Public/Repair-ResolvedBackfill.ps1

# Copyright (c) 2026 Jeffrey Snover. All rights reserved.
# Licensed under the MIT License. See LICENSE file in the project root.

function Repair-ResolvedBackfill {
    <#
    .SYNOPSIS
        Backfills key_points from resolved unmapped concepts into pov_summaries.
    .DESCRIPTION
        When unmapped concepts are resolved (matched to taxonomy nodes via
        Repair-UnmappedConcepts), they receive a resolved_node_id but are NOT
        automatically promoted into the pov_summaries key_points arrays.

        This cmdlet scans every summary's unmapped_concepts for entries that
        have a resolved_node_id, checks whether that node already appears in
        the corresponding POV's key_points, and if not, creates a new
        key_point entry with extraction_confidence 0.7 and
        excerpt_context "unmapped_concept_backfill".

        POV mapping:
          - suggested_pov "accelerationist" -> pov_summaries.accelerationist.key_points
          - suggested_pov "safetyist" -> pov_summaries.safetyist.key_points
          - suggested_pov "skeptic" -> pov_summaries.skeptic.key_points
          - suggested_pov "situations" -> SKIPPED (no key_points section)
          - suggested_pov "cross_cutting" -> SKIPPED (no pov_summaries section)

        Also scans factual_claims to identify candidates whose
        linked_taxonomy_nodes share a POV family prefix with resolved concepts.
        These are logged for manual review but not auto-modified.
    .PARAMETER DocId
        Wildcard pattern to limit which summaries to process.
        Default: '*' (all summaries).
    .PARAMETER WhatIf
        Show what would be changed without writing files.
    .EXAMPLE
        Repair-ResolvedBackfill
        # Process all summaries.
    .EXAMPLE
        Repair-ResolvedBackfill -DocId '*constitution*'
        # Process only matching summaries.
    .EXAMPLE
        Repair-ResolvedBackfill -WhatIf
        # Preview changes without modifying files.
    #>

    [CmdletBinding(SupportsShouldProcess)]
    param(
        [string]$DocId = '*'
    )

    Set-StrictMode -Version Latest
    $ErrorActionPreference = 'Stop'

    $SummariesDir = Get-SummariesDir

    if (-not (Test-Path $SummariesDir)) {
        Write-Fail "Summaries directory not found: $SummariesDir"
        return
    }

    $SummaryFiles = @(Get-ChildItem -Path $SummariesDir -Filter '*.json' -File |
        Where-Object { $_.BaseName -like $DocId })
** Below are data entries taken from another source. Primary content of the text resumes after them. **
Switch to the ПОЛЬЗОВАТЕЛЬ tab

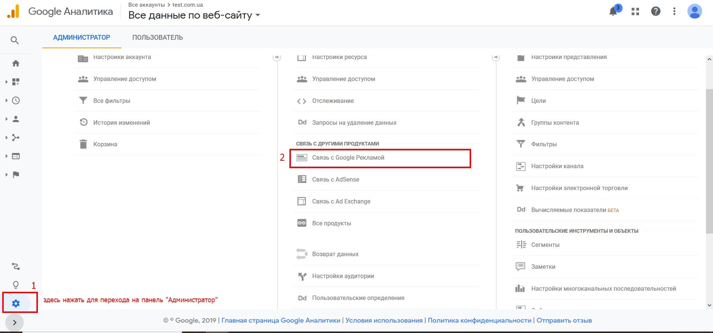158,37

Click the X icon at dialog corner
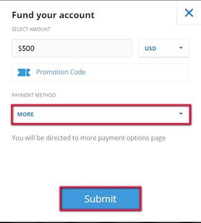189,13
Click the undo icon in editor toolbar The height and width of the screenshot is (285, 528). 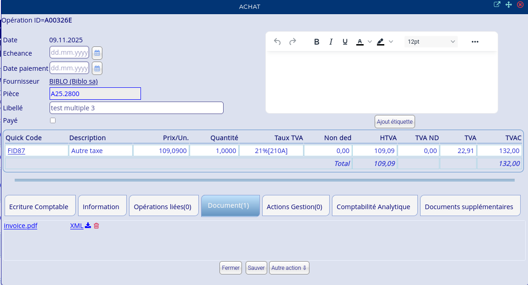coord(277,42)
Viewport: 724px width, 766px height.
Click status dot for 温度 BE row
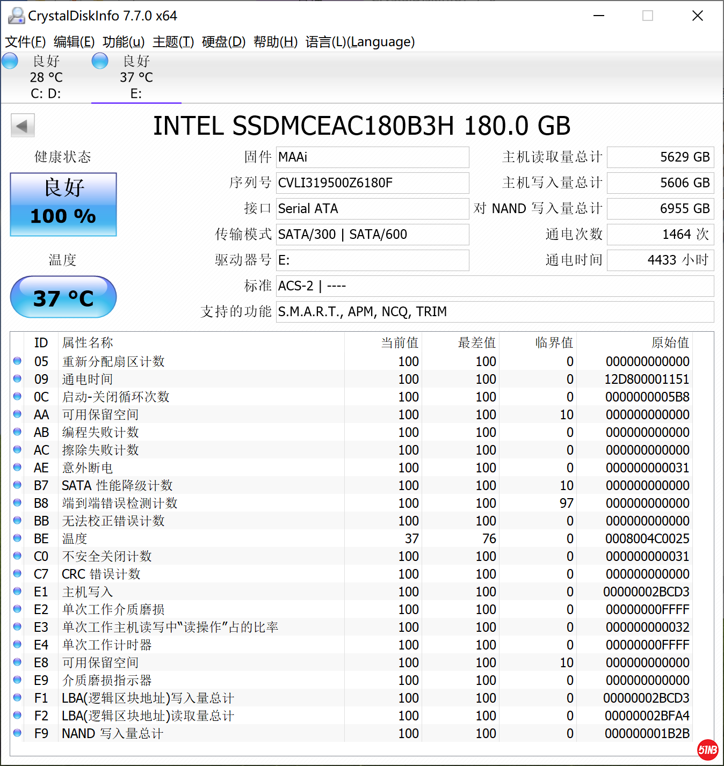pos(17,538)
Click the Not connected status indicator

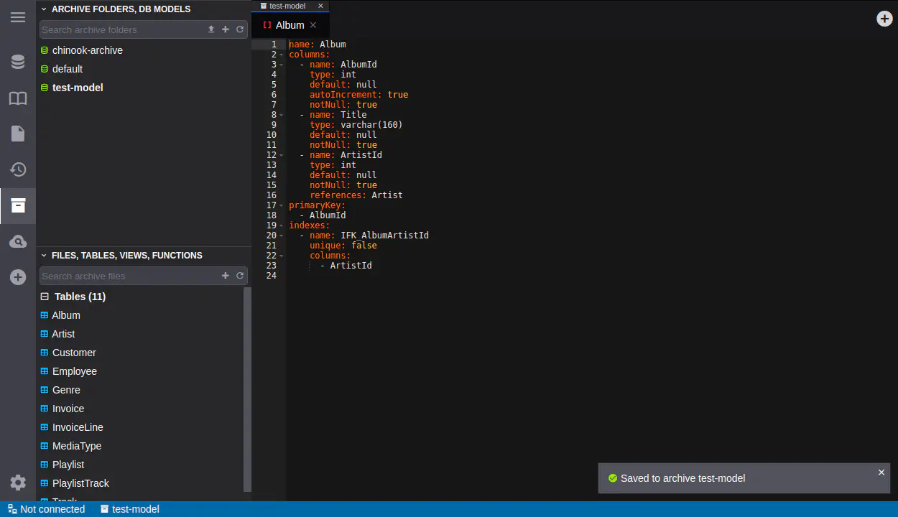point(46,509)
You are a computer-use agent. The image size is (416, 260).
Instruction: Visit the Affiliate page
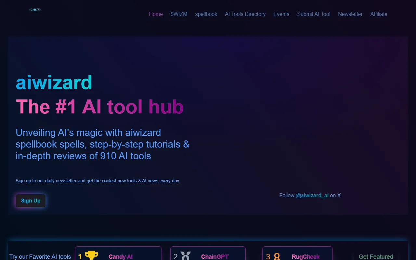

    if ($SummaryFiles.Count -eq 0) {
        Write-Warn "No summary files matched pattern '$DocId'"
        return
    }

    # Valid POV names that map to pov_summaries sections
    $ValidPovs = @('accelerationist', 'safetyist', 'skeptic')

    # POV family prefixes for factual_claims candidate matching
    $PovPrefixes = @{
        accelerationist = 'acc-'
        safetyist       = 'saf-'
        skeptic         = 'skp-'
    }

    Write-Step "Scanning $($SummaryFiles.Count) summary file(s) for resolved unmapped concepts"
    Write-Info "Action: For each resolved unmapped concept, check if its node already"
    Write-Info " appears in pov_summaries key_points. If not, create a new entry."
    Write-Info ""

    $TotalBackfilled    = 0
    $TotalAlreadyLinked = 0
    $TotalSkippedPov    = 0
    $TotalSkippedNoPov  = 0
    $FilesModified      = 0
    $AllBackfills       = [System.Collections.Generic.List[PSObject]]::new()
    $AllSkipped         = [System.Collections.Generic.List[PSObject]]::new()
    $AllClaimCandidates = [System.Collections.Generic.List[PSObject]]::new()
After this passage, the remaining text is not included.